= Jesper Nordin (Swedish composer) =

Swedish composer

Jesper Nordin (born 6 July 1971 in Stockholm) is a Swedish composer. His music mixes traditional Swedish folk music, rock music, electroacoustics and improvisation. In 2002 his composition Calm Like a Bomb won second prize in Category B: electroacoustic music with voice or instruments in the 24th Russolo Composers Competition, and this piece was released on a CD together with music by the other prizewinners. The following year he was a finalist in Category A: electroacoustic music, of the same competition.

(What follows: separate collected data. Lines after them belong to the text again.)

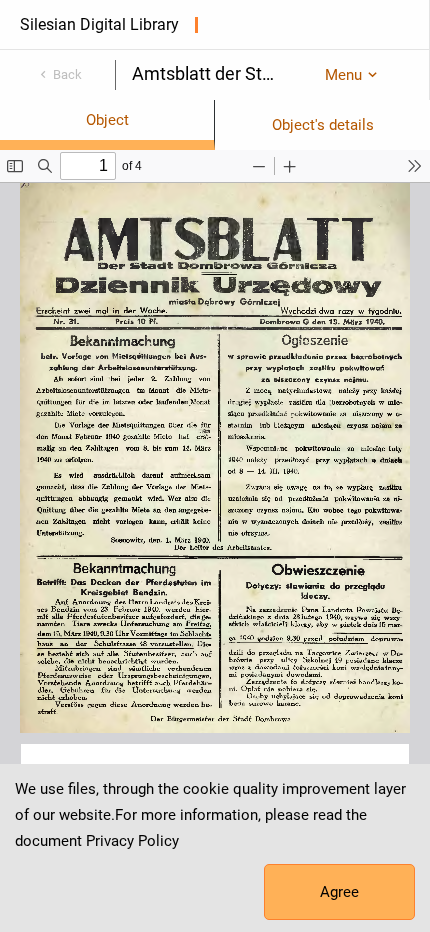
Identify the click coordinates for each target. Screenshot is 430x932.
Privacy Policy (132, 841)
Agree (339, 892)
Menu (343, 75)
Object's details (323, 125)
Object (107, 120)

He was Composer in Residence at SR P2, Swedish Radio’s serious music channel, from 2004 to 2006. "Residues", released in 2006 by Swedish Radio, has been hailed as a "milestone for contemporary music lovers" in France and as "a central album of the Swedish music from the first decade of the 21st century" in Swedish press. Nordin was given a recommendation at UNESCO's Rostrum 2005 and his music has been played at several ISCM festivals. He received the Saltö Foundation Award in 2014 for his work 'Pendants'.

Performances of his orchestral music have been given throughout the world by such orchestras as the BBC Scottish Symphony Orchestra, the Basel Symphony Orchestra, the Swedish Radio Symphony Orchestra, the Finnish Radio Symphony Orchestra, the Trondheim Symphony Orchestra and others. He music is also performed by important contemporary ensembles, including Ensemble l’Itinerare, Ensemble Orchestral Contemporain, the Dutch ASKO ensemble, the San Francisco Contemporary Music Players, the Finnish Zagros ensemble and many others.

His music is published by Edition Peters, Moeck Verlag, Edition Suecia, Pizzicato Verlag and Swedish Music Information Centre.

==Writings==
- 2005. "Gränslost forum eller musikfabrik?" Nutida Musik 48, no. 3 ("Frankrike"): 46–55.
- 2008. "Composer-in-residence: Så tycker tonsättarna". Nutida Musik 51, no. 3:44–47.